The remaining two-thirds of the exhibit detail the extraordinarily rapid spread of the Becket cult to places as far away as Sicily, Sweden, Spain, and the Holy Land, ending with the cult’s brutal suppression by Henry VIII in 1538 and its continuance by exiled English Roman Catholics. A superb Swedish baptismal font and a Norwegian reliquary recapitulate the by-now familiar scene of Becket’s murder, attesting to the saint’s popularity throughout Christendom. A multiplicity of pilgrim badges and other artefacts underscores the popularity of the saint’s cult within England. In the late 12th century, the shrine at Becket’s London birthplace employed a man to melt down and recycle the thousands of lead ampullae of Becket’s miraculous blood carried home to the capital by Canterbury pilgrims. The number and variety of surviving pilgrim souvenirs on display in the exhibition captures some of this roaring trade.

The highlight of the exhibition is without doubt a series of medieval stained-glass windows, carefully transported from Canterbury Cathedral, depicting some of the numerous miracles attributed to the intercession of St. Thomas Becket. These range from the commonplace to the amusingly fantastical: prominent among them is a series of panels depicting the story of a criminal who prayed to Becket for mercy after having been judicially blinded and castrated. The final panel in the cycle rather charmingly depicts the rehabilitated miscreant pointing to his eyes, while an astonished onlooker points at his groin. A flourishing tree in the corner implies the man’s complete restoration.

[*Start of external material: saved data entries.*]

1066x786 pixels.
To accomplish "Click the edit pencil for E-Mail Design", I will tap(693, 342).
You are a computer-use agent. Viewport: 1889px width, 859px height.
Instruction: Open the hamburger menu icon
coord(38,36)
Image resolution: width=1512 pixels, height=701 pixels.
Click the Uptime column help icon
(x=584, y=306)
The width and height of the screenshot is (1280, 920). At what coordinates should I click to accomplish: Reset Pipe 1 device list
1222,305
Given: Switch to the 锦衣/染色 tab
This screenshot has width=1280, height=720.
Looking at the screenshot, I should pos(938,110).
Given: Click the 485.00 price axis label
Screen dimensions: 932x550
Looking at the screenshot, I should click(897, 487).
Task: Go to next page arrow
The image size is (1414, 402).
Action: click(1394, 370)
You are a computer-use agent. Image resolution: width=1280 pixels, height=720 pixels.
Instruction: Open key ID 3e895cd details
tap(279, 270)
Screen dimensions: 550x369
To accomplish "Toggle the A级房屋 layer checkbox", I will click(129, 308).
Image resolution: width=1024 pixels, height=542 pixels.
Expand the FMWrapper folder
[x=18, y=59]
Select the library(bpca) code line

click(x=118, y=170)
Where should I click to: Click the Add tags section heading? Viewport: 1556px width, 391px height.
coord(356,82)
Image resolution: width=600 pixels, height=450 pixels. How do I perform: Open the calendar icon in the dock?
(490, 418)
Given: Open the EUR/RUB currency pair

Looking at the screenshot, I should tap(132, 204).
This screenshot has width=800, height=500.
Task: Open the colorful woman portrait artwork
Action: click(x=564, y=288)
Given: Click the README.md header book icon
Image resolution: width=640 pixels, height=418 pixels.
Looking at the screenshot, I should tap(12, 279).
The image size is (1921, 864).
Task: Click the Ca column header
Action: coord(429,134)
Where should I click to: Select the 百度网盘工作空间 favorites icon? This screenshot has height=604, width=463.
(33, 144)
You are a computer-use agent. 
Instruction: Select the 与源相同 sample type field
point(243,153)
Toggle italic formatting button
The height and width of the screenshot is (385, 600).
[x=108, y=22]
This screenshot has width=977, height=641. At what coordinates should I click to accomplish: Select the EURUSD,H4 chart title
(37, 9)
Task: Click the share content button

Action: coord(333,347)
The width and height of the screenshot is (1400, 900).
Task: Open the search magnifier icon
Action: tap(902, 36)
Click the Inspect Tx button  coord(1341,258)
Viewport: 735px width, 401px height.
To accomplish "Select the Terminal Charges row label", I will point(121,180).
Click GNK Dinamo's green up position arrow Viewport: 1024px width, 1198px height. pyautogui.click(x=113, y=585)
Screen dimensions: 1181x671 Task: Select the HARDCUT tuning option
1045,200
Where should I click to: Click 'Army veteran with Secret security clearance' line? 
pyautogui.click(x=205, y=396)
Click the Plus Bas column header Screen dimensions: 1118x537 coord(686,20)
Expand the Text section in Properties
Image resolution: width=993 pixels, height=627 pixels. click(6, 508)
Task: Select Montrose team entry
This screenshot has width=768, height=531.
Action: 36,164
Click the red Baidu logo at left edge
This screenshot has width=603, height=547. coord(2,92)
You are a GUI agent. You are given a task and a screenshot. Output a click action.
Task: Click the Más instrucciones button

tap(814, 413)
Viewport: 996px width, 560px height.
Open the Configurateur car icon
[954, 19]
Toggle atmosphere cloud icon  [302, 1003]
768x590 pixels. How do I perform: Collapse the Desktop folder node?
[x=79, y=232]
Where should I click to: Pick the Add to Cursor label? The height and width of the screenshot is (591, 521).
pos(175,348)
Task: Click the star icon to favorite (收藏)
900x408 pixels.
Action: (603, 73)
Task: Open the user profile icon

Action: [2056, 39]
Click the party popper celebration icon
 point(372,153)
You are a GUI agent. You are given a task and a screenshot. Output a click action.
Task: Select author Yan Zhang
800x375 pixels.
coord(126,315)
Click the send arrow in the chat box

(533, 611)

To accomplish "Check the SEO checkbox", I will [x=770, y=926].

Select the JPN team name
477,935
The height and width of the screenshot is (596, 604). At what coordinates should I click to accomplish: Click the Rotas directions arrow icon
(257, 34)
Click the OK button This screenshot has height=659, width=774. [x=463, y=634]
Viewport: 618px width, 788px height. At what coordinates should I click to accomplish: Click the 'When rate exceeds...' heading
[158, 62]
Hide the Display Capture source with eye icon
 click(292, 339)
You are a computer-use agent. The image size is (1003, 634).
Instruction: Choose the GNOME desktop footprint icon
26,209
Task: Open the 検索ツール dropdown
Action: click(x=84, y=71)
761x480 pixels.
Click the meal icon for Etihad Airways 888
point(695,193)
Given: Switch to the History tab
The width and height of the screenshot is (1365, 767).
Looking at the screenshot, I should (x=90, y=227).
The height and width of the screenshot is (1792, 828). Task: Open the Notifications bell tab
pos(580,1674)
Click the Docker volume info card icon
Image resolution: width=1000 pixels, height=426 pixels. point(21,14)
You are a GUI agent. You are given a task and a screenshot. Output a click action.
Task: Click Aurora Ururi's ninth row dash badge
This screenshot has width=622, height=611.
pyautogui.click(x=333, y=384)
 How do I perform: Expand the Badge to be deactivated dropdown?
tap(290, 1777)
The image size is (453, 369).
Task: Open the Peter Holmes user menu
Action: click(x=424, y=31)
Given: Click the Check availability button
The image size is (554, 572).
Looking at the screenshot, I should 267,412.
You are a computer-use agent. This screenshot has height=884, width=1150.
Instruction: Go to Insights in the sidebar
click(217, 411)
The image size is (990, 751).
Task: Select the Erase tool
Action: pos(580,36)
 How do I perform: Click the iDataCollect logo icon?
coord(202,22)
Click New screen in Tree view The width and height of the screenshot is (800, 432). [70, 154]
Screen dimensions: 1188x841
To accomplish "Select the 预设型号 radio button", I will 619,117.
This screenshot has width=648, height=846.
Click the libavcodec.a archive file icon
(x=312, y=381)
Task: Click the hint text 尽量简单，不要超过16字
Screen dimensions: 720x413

Baptismal font showing the murder of Thomas Becket, Sweden. c. 1191. | By kind permission of Lyngsjö Church

Henry VIII dominates the visitor’s final moments in the exhibit: a life-sized rendering of Holbein’s famous portrait commands the space. The curators have taken pains to highlight Henry’s early devotion to Becket, making the display of three mutilated service books more shocking. Henry VIII personally oversaw the complete destruction of Becket’s shrine at Canterbury in 1538, and ordered his feast day to be scrubbed from the liturgical calendar. Rather than dispose of books with prayers for Becket’s feast, many priests chose to scratch out or otherwise cover the prayers to comply with the king’s edict suppressing the Becket cult. One missal on display is covered in an ocean of ink red as fresh blood.

Some visitors might object to the exhibition’s emphasis on Becket as a prototype for English Roman Catholics, including John Fisher and Thomas More. It closes with a few artefacts highlighting the suppression of Roman Catholicism in England and the continuation of Becket’s cult on the Continent and among recusants. Last to greet the visitor is a reliquary purporting to contain a piece of Becket’s skull, smuggled out of England during the Elizabethan era. Becket: Murder and the Making of a Saint is a whirlwind tour through the life, death, and afterlife of England’s most popular medieval saint. As turbulent now as he ever was, Becket continues to divide opinion 851 years on.